§ SUPPLIED TEXT
☆ ☆ ☆

3. Deliver and Communicate to CI Customers

CI analysis typically has several internal customers:

  • Sales (and channel partners) need it to win more deals against the competition.
  • Marketing needs it to better position and message, design more effective lead gen programs, counter competitive takeout programs and perhaps design appropriate competitive replacement campaigns of its own.
  • Product management needs it from a technical perspective so they can improve product capabilities and usability against the competitor product.
  • Strategy needs it to plan and execute strategic initiatives such as new product development or M&A activity.
  • Leadership needs it to make the right strategic decisions and support the relevant activities and initiatives in other organizations.

The challenge is how the CI analysis is communicated and delivered to each of these groups. Is the analysis a document or a presentation that is emailed to all those interested, or dropped in a shared folder? Is it a blog post in a CI portal? Is it a podcast or a webinar? Or is it a combination of any of these? Accessibility and consumability of CI analysis is important. For example, a long technical CI report on a competitor may not be of interest to sales, while it may be useful for sales engineers or product management. Since CI has different audience and each group has its own needs and interests, the report they get may have to be customized for each group.

4. Validate and Update

Competitive information can become stale, outdated and inaccurate quickly. A new vendor may emerge as a strong competitor or an existing vendor may become a competitor because of a new product launch or an acquisition. Furthermore, there are typically unknowns that CI must work around. Making a wrong assumption or working from an incorrect data point, may result in inaccurate analysis. So CI must regularly iterate over information gathering and analysis.

☆ ☆ ☆

§ DATASET CONTENT
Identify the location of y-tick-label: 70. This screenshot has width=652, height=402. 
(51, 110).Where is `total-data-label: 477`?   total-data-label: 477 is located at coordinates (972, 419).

☆ ☆ ☆

§ BRIEF 1
In the competitive intelligence text, condense the paragraph that begins "The challenge is how the CI analysis is communicated" into a short bulleted list that keeps its main points.
§ BRIEF 2
Continue the competitive intelligence text from its last sentence for one or two paragraphs.

§ TASK OUTPUT 1
- The main challenge is how CI analysis is communicated and delivered to each internal group.
- Delivery options include an emailed document or presentation, a file in a shared folder, a blog post in a CI portal, a podcast, a webinar, or a combination of these.
- The analysis must be accessible and consumable.
- Different groups have different needs. For example, a long technical report on a competitor may not interest sales but may help sales engineers or product management.
- The report may therefore have to be customized for each group.

§ TASK OUTPUT 2
Measuring CI

So how does one know if a CI investment is paying off? Ultimately improved sales and revenue may be a sign of a CI program success. But one would want to see more specific evidence of CI’s effectiveness. This is one of the challenging areas in CI. There are certain metrics that may be useful to monitor and measure. For example, improved win rate against a competitor, trend in number of requests for CI, number of downloads from a CI library or number of hits on a CI blog.

CI is Strategic

CI’s primary responsibility is typically to help the sales win business against the competition. However, CI can and should also serve a strategic purpose. CI can work with the products teams (i.e. product management and product marketing) improve the offerings to be more competitive. CI can also help develop a better understanding of not just the competition today but of potential and emerging future competition. This clearly is of great importance as it can help with strategic planning that may lead to acquisitions or a new product development initiatives.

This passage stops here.